The HCV NS3 study was carried out with a specially-designed deoxy-oligonucleotide which contains a photo-sensitive bromouridine group in the middle, a 5'-biotin tag and a 3'-fluorescent tag. The fluorescent tag is 6-carboxyfluorescein (6-FAM) which is a single isomer derivative of fluorescein; it provides an extra method to confirm the crosslinking of the oligonucleotide to the target protein. The 5'-biotin tag facilitates the extraction of the crosslinked peptide after protease digestion by forming covalent bonds with streptavidin which is covalently attached to superparamagnetic polystyrene beads. The bromouridine specifically reacts with oxidizible amino acid sidechains (aromatic or S-containing) when UV light with wavelengths greater than 300 nm is applied with minimum photodamage to certain amino acids. The experiment is diagrammed in Figure 11.

Materials included in this experiment were:

  • Photo-reactive deoxy-oligonucleotides

◦ 5'-(Bio)dAdTdG dTdCdG dGdAdT dCdGdC dAdG/i5Br-dU/ dCdAdG dTdTdT dTdTdT dTdTdT dT(6-FAM)-3' (stock concentration 144 uM) (synthesized by Dharmacon).

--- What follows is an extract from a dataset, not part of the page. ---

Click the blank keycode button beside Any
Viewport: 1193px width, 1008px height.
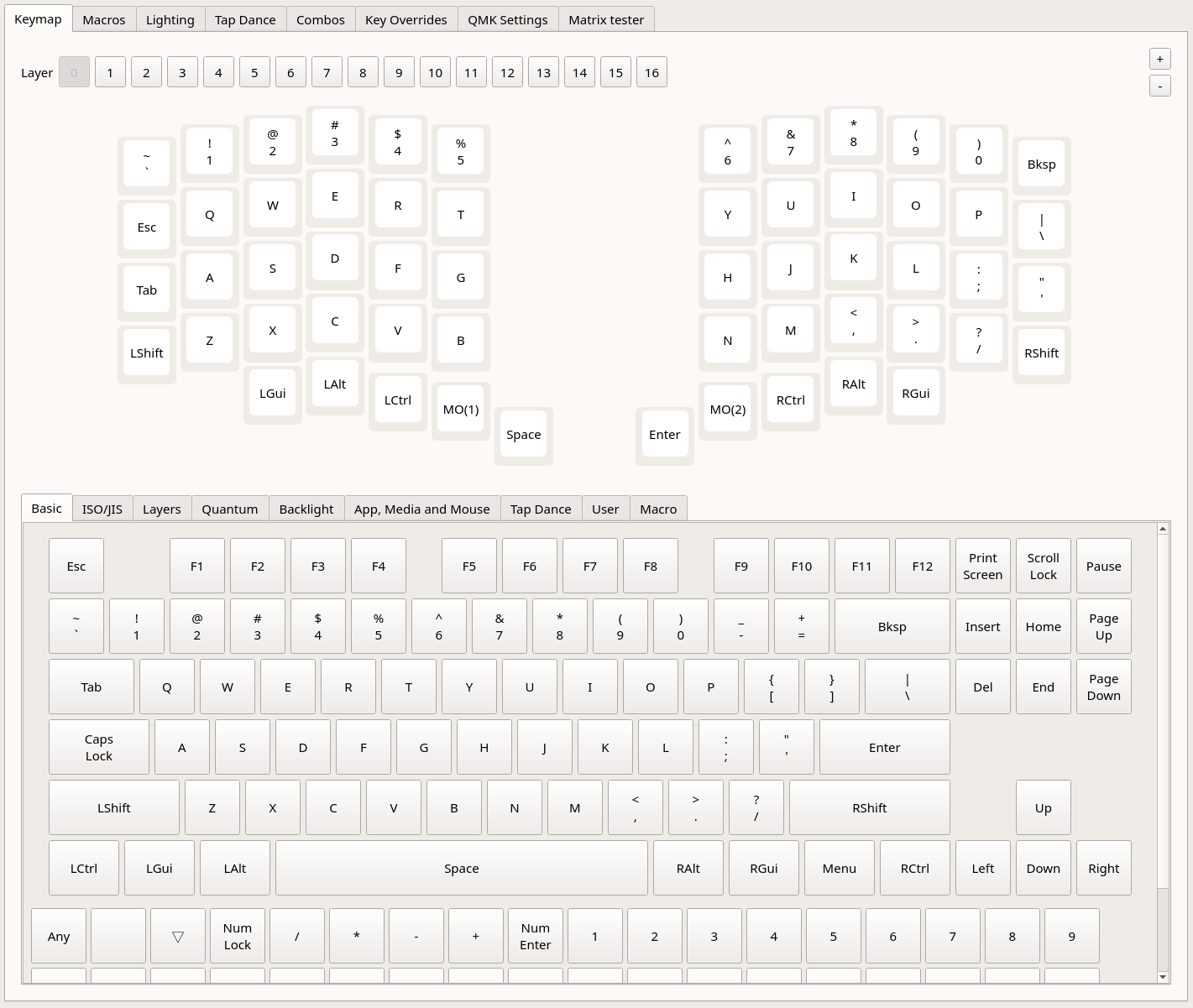click(118, 936)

  • Recombinant NS3h stored in HEPES buffer.

  • Dynabeads M-280 Streptavidin kit (Dynal Biotech).

  • DNase I (Ambion).

  • HEPES buffer

◦ 25 mM HEPES pH7.5, 50 mM NaCl, 20% Glycerol, 1 mM EDTA, 2 mM BME

Photo-chemical crosslinking was carried out in 25 mM HEPES buffer with a final concentration of oligonucleotides of 1 uM and NS3h of 3 uM (total volume 100 uL).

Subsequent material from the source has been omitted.